Juliette Biao Koudenoukpo, the UN Environment regional director for Africa, attributed the situation to the importation of fuel inefficient second-hand vehicles, inadequate vehicle import regulation policies and the low purchasing power among the population.

"African countries need to put in place air quality standards to help inform their policies," said Koudenoukpo during a forum in Nairobi on transforming mobility in Africa through innovative solutions.

She said the transport sector has been identified as a major source of greenhouse gas emissions and other pollutants that have significant effects on the environment and health.

The UNEP official said in an effort to provide adequate transport infrastructure and services, many African governments are giving rise to unregulated transport systems that further complicates the quest for clean air.

She said the UN Environment is taking a leading role through research, innovation and implementation of programs that seek to tackle poor air quality.

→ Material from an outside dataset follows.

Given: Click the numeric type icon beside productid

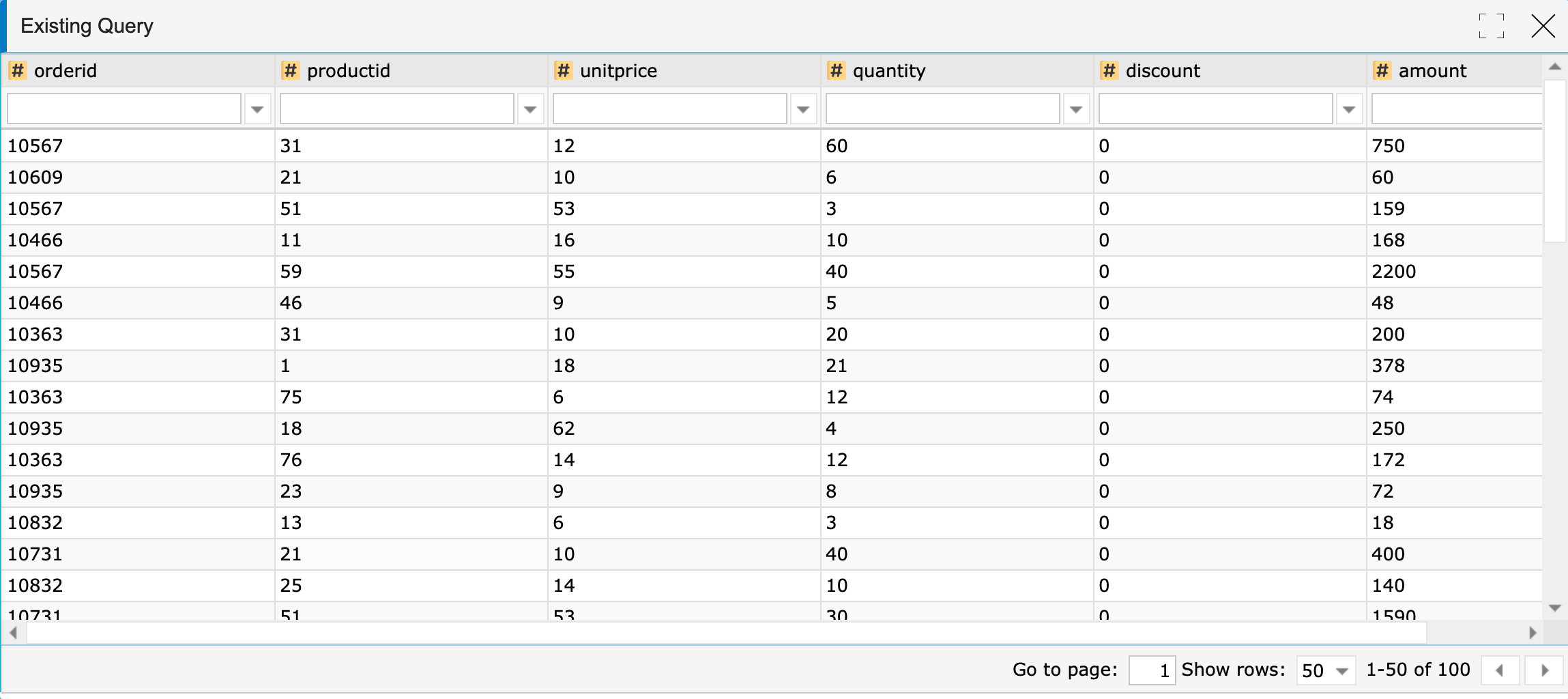Looking at the screenshot, I should coord(291,70).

A number of African countries like Cote d'Ivoire have developed air quality standards, and sought to further develop their monitoring capacity.

Coletha Ruhamya, director general of Rwanda Environmental Management Authority, said a 2017 study showed that motorcycles contribute 51 percent to air pollution in the country.

She said the Rwandan government is promoting an efficient transport system that includes use of low-carbon vehicles, use of public transit as opposed to personal cars.

Ruhamya said the government has entered into an agreement with a car maker that is developing electric vehicles, with the aim of introducing them into the local market.

"We need to invest in research and development to enable us come up with clean and affordable technologies," said Ruhamya.

Rob De Jong, head of air quality and mobility unit at UN Environment, challenged African governments to develop programs that promote the use of shared mobility, use of electric vehicles and use of automatic vehicles.

He said UN Environment is helping Rwanda, Kenya and Nigeria to come up with pedestrian pathways along major roads in the cities.